OGR FDW Update
29 Apr 2016I’ve had a productive couple of weeks here, despite the intermittently lovely weather and the beginning of Little League baseball season (not coaching, just supporting my pitcher-in-training).
The focus of my energies has been a long-awaited (by me) update to the OGR FDW extension for PostgreSQL. By binding the multi-format OGR library into PostgreSQL, we get access to the many formats supported by OGR, all with just one piece of extension code.

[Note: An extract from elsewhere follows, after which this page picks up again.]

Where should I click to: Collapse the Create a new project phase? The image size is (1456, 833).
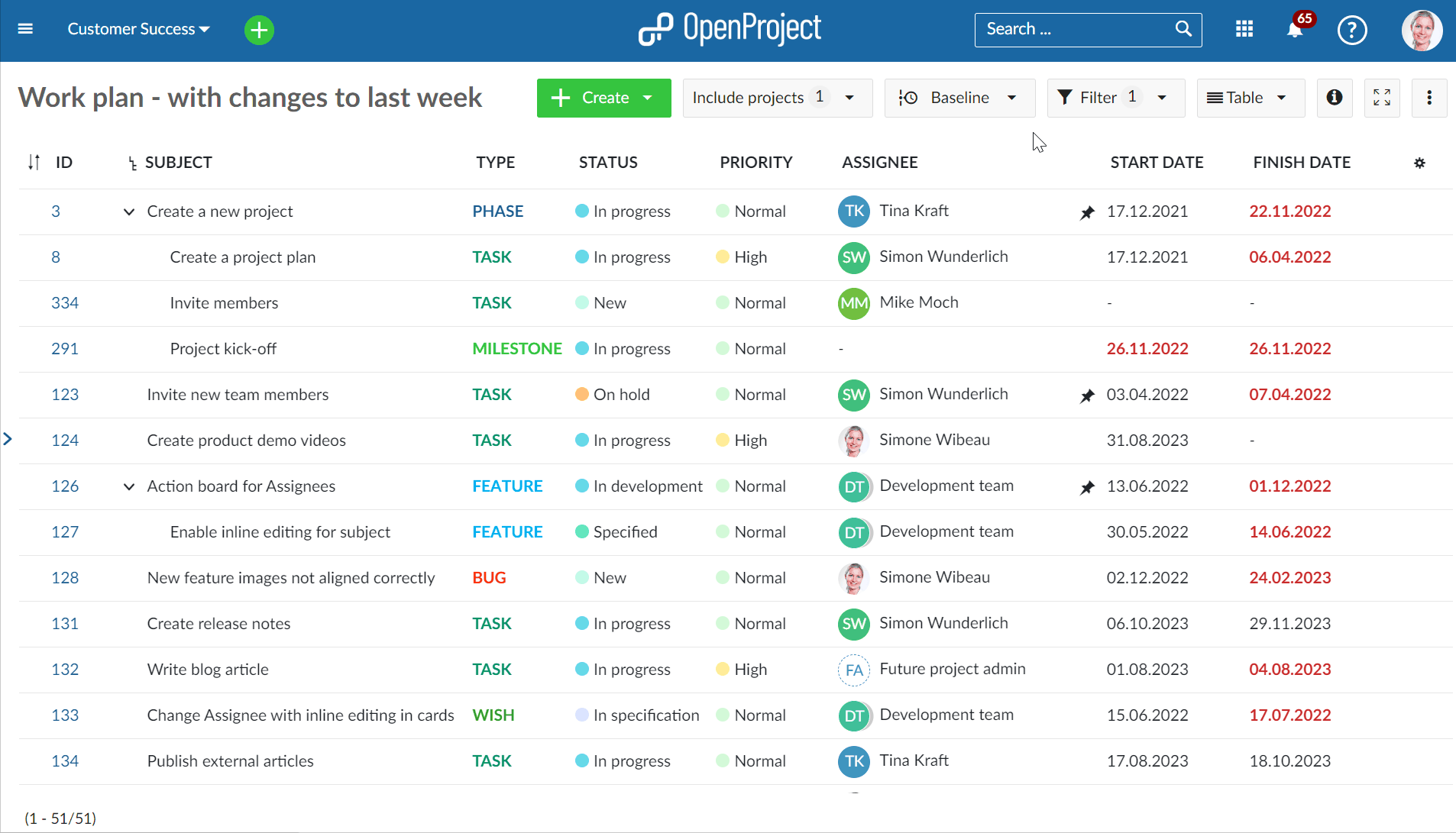[x=128, y=212]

As usual, the hardest part of the coding was remembering how things worked in the first place! But after getting my head back in the game the new code flowed out and now I can reveal the new improved OGR FDW!
The new features are:
- Column name mapping between OGR layers and PgSQL tables is now completely configurable. The extension will attempt to guess mapping automagically, using names and type consistency, but you can over-ride mappings using the table-level
column_name
option. -
Foreign tables are now updateable! That means, for OGR sources that support it, you can run
INSERT
,UPDATE
andDELETE
commands on your OGR FDW tables and the changes will be applied to the source.- You can control which tables and foreign servers are updateable by setting the
UPDATEABLE
option on the foreign server and foreign table definitions.

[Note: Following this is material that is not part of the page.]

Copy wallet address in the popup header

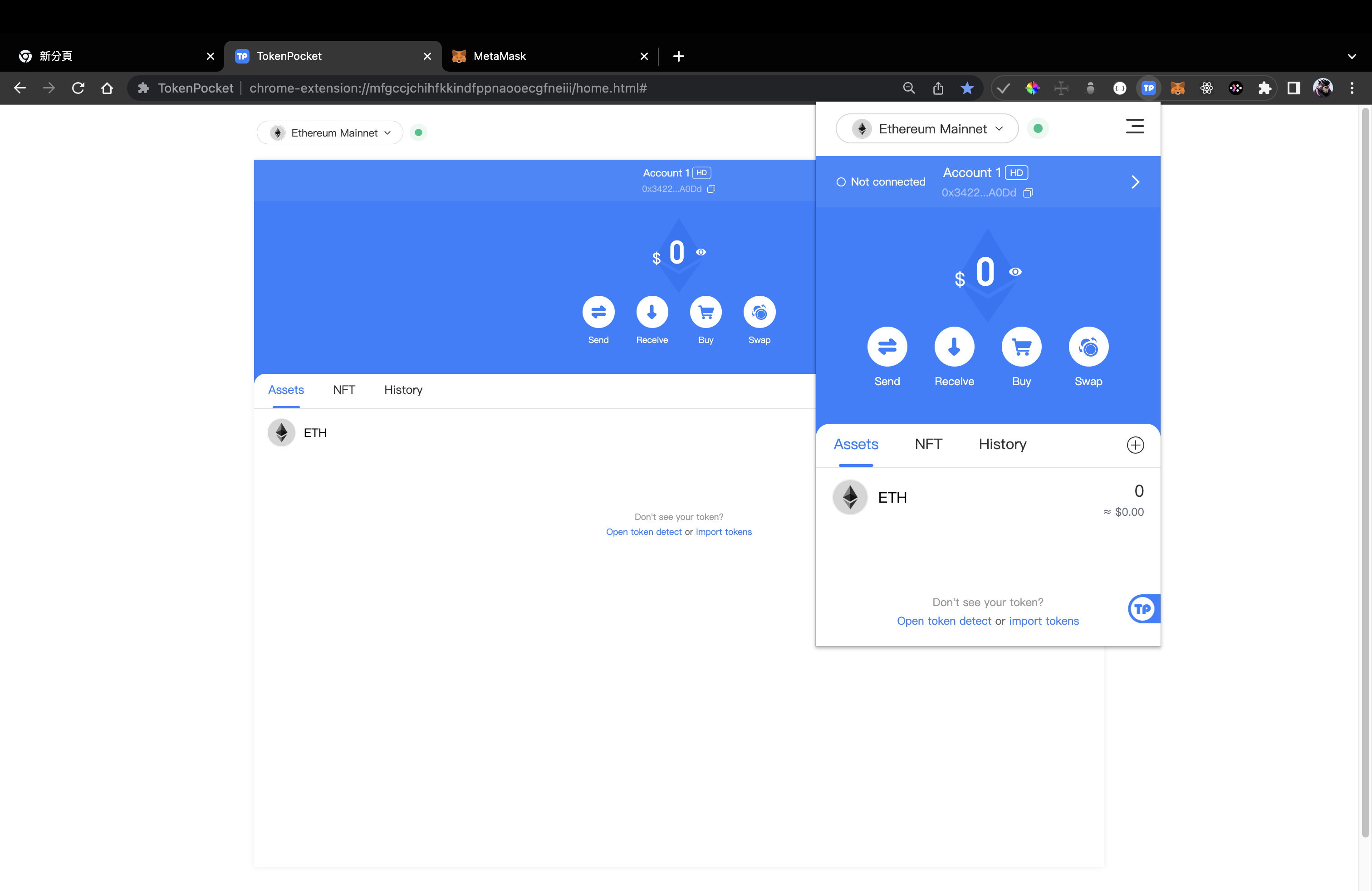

- You can control which tables and foreign servers are updateable by setting the
- PostgreSQL 9.6 is supported. It’s not released yet, but we can now build against it.
- Geometry type and spatial reference system are propogated from OGR. If your OGR source defines a geometry type and spatial reference identifier, the FDW tables in PostGIS will now reflect that, for easier integration with your local geometry data.
- GDAL2 and GDAL1 are supported. Use of GDAL2 syntax has been made the default in the code-base, with mappings back to GDAL1 for compatibility, so the code is now future-ready.
- Regression tests and continuous integration are in place, for improved code reliability. Thanks to help from Even Roualt, we are now using Travis-CI for integration testing, and I’ve enabled a growing number of integration tests.
As usual, I’m in debt to Regina Obe for her timely feedback and willingness to torture-test very fresh code.
For now, early adopters can get the code by cloning and building the project master branch, but I will be releasing a numbered version in a week or two when any obvious bugs have been shaken out.